Thursday, July 2, 2009

Formula, the Disaster

Posted by Kim:

While doing research for yesterday's commentary on UNICEF's "Formula for Disaster" I came across the article Formula, for Disaster by Jennifer Zajfe written for the NY Times and was shocked. In the article, Jennifer claims that hospitals can no longer be classified as Mother Friendly because "In their effort to encourage breast-feeding, what the American Academy of Pediatrics has deemed the healthier food source for newborns, 11 public hospitals in the city have decided to stop giving free formula samples to new mothers."

Why are free samples of formula not being given away? Right in her own article she notes "Fueling this movement are studies that have shown that new mothers who are given free samples of formula are less likely to stick with breast-feeding after they leave the hospital. As a reference point, the academy recommends that women breast-feed their infants exclusively for the first six months, citing that a half year of breast-feeding reduces the risk and duration of infectious illnesses as well as the risk of chronic conditions like inflammatory bowel diseases and juvenile-onset diabetes."

So why are these attempts to encourage mothers to breast-feed their babies for their own and their babyies' health considered discriminatory and not Mother Friendly? Based on her own birth experience, Jennifer had a difficult labor resulting in an emergency caesarean section which delayed her milk production. Despite the nurses supportively encouraging her to breast-feed her baby she ultimately decided to bottle-feed her daughter. She says that the formula samples were a godsend.

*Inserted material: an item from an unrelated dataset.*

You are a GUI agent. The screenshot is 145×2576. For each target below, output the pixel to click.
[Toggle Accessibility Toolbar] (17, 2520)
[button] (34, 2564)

While I don't doubt that these samples were convenient for her and that it was in fact a very difficult time for her because her birth experience wasn't what she expected and she never had any intention to bottle-feed her baby, I just have to wonder why she is questioning the decision not to routinely give out formula samples to every single mother in every single situation. I remember receiving my first diaper bag as a gift from the hospital. That "beautiful" yellow and blue Similac bag that I can recognize from 3 blocks away. I knew I was going to breast-feed and everything worked out great for me, but if I was at all worried about how I was going to make it work, or concerned about whether or not I could do it, wouldn't the routine gift of the similac send the message that my hospital and OB is much more supportive of formula rather than breast-feeding? Even if that is not the case, that would certainly be the perception.

Referring back to her birth experience and the difficulty with breast-feeding after a caesarean birth she states "With Caesarean rates skyrocketing in New York City (some hospitals have a nearly 40 percent rate of Caesarean delivery), formula often becomes a necessary part of the equation. As in my case, women who experience a delay in milk production from these types of deliveries frequently end up relying on bottle-feeding to nourish their infants."

In my opinion, Jennifer should stop worrying about the issue of not receiving free formula samples, instead she should be concerned about why mother's are having a difficult time initiating breast-feeding and if it is due in part to the 40% caesarean birth rates, maybe that is the heart of the issue.

1 comment:

  1. You are clearly a judgemental, sick person. If breastfeeding were so great, why do you need to push it so hard on people to the point of mean spiritness? Truly sick. You need help.